HBase Real-time Analytics & Rollbacks via Append-based Updates by Alex Baranau.
From the post:
In this part 1 of a 3-part post series we’ll describe how we use HBase at Sematext for real-time analytics and how we can perform data rollbacks by using an append-only updates approach.
Some bits of this topic were already covered in Deferring Processing Updates to Increase HBase Write Performance and some were briefly presented at BerlinBuzzwords 2011 (video). We will also talk about some of the ideas below during HBaseCon-2012 in late May (see Real-time Analytics with HBase). The approach described in this post is used in our production systems (SPM & SA) and the implementation was open-sourced as HBaseHUT project.
Problem we are Solving
While HDFS & MapReduce are designed for massive batch processing and with the idea of data being immutable (write once, read many times), HBase includes support for additional operations such as real-time and random read/write/delete access to data records.

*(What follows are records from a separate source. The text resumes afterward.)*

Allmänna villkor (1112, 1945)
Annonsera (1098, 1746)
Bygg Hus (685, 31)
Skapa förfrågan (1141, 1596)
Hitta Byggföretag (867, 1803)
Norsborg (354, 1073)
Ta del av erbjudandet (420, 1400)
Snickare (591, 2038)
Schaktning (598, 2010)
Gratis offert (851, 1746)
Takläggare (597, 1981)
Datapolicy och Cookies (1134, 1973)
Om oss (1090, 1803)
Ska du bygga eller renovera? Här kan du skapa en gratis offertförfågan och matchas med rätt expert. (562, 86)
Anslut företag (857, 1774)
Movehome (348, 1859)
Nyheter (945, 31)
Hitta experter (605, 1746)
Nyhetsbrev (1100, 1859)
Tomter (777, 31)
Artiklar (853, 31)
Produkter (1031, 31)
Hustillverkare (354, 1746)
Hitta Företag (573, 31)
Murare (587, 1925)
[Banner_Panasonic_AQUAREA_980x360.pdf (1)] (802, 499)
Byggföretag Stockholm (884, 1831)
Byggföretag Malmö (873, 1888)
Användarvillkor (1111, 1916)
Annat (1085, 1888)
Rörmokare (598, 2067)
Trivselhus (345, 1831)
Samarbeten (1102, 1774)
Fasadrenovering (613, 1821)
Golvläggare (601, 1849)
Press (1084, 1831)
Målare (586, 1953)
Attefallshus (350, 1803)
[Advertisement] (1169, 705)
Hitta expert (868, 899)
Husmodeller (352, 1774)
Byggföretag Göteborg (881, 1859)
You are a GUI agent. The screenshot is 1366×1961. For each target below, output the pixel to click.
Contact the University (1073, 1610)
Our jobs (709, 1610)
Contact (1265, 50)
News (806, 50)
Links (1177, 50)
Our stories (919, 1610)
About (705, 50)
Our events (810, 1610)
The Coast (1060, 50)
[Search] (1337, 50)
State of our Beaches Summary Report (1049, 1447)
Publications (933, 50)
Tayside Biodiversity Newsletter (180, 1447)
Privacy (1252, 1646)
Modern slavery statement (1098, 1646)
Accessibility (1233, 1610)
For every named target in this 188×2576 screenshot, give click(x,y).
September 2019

HBase performs its basic job very well, but there are times when developers have to think at a higher level about how to utilize HBase capabilities for specific use-cases. HBase is a great tool with good core functionality and implementation, but it does require one to do some thinking to ensure this core functionality is used properly and optimally. The use-case we’ll be working with in this post is a typical data analytics system where:
- new data are continuously streaming in
- data are processed and stored in HBase, usually as time-series data
- processed data are served to users who can navigate through most recent data as well as dig deep into historical data
Although the above points frame the use-case relatively narrowly, the approach and its implementation that we’ll describe here are really more general and applicable to a number of other systems, too. The basic issues we want to solve are the following:
- increase record update throughput. Ideally, despite high volume of incoming data changes can be applied in real-time . Usually. due to the limitations of the “normal HBase update”, which requires Get+Put operations, updates are applied using batch-processing approach (e.g. as MapReduce jobs). This, of course, is anything but real-time: incoming data is not immediately seen. It is seen only after it has been processed.
- ability to roll back changes in the served data. Human errors or any other issues should not permanently corrupt data that system serves.
- ability to fetch data interactively (i.e. fast enough for inpatient humans). When one navigates through a small amount of recent data, as well as when selected time interval spans years, the retrieval should be fast.
Here is what we consider an “update”:
- addition of a new record if no records with same key exists
- update of an existing record with a particular key
See anything familiar? That resembles your use cases?
The proffered solution may not fit your use case(s) but this is an example of exploring a solution. Not fitting a problem to a solution. Not the same thing.
HBase Real-time Analytics & Rollbacks via Append-based Updates Part 2 is available. Solution uses HBaseHUT. Really informative graphics in part 2 as well.
Very interested in seeing Part 3!